In the endpoint list, edit a vCenter Endpoint.

Edit a vCenter Endpoint

Click the Associations tab and click the New button to create a new association.

Add an NSX association to the vCenter Endpoint

Select the NSX Manager previously added.  This will be the NSX manager associated with this vCenter endpoint.

Select the NSX Endpoint

Click the OK button in the associations list to finish creating the association.

Click OK to create the association

Click the OK button at the bottom of the form to save changes to the vCenter endpoint.

Click OK to save the vCenter Endpoint changes

Integration with NSX is now complete. 

Data collection on the endpoints must occur in order to discover the NSX objects managed by the NSX Manager and vCenter server, so it may take a few minutes before these objects are available in the blueprint editor for consumption.

Consuming NSX Components in vRealize Automation Blueprints

Once NSX has been integrated with vRealize Automation, the next step is to begin using the components in blueprints.  There are a number of components available, including existing networks, on-demand networks, on-demand load balancers, security groups, and more.

NSX integration with vRA enables the creation of logical/virtual networks on-the-fly at request time.  These can be combined with existing networks and network profiles to determine if the networks should be routable or NAT’ed behind an on-demand NSX Edge firewall appliance.

A common application for NSX is to create multi-tiered applications that utilize an on-demand load balancer, and implement micro-segmentation.

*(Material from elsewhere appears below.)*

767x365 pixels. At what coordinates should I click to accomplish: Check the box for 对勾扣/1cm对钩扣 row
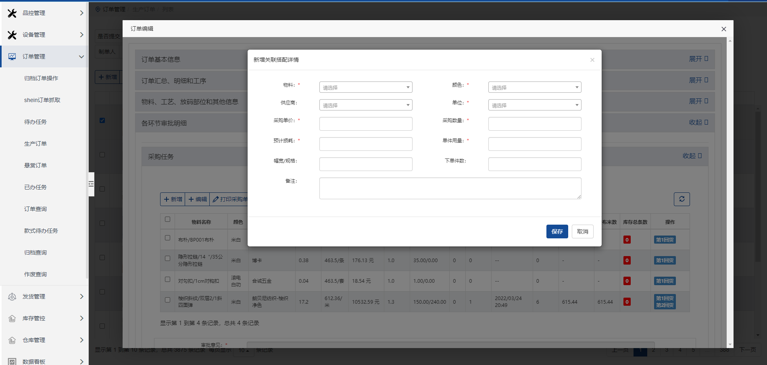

The following blueprint illustrates this concept.

 NSX Components in vRealize Automation Blueprint

In this blueprint, an on-demand load balancer is created to act as the front-door to the provisioned application.  The application tier hosts one or more application servers that run on JBoss and other components are built as necessary using vRA software components.

The blueprint also builds out a Messaging tier and Database tier, which host virtual machines to handle a message bus and a database as back-end and middle components of the multi-tier application.  Each of the servers in these tiers are automatically added to pre-existing NSX security groups, which ensures that micr-segmentation is enforced on these workloads.  Micro-segmentation, in a nutshell, is a method by which NSX can filter traffic between workloads on the same or different networks based on meta-data and additional criteria about the workloads.  In this case, the criteria defining traffic that should be forwarded or dropped is defined by the membership of the security group, which means as soon as these workloads are created, they are added to the security group identified in the blueprint, and NSX immediately begins traffic filtering according to those rules.

Using the various components available in a vRA blueprint for automating the creation and lifecycle of NSX constructs, we can quickly add value to repeatable service offerings requested from vRA.  These include network automation and security functions that in a traditional operating model might take days, weeks, or even months to request through official/human channels and review processes.  The vRA blueprint codifies an organization’s approved network changes and ensures only those changes that are approved are executed by virtue of a request for a blueprint through the vRA self-service portal.

This enables an organization to significantly increase the power they can leverage from an NSX and vRA implementation.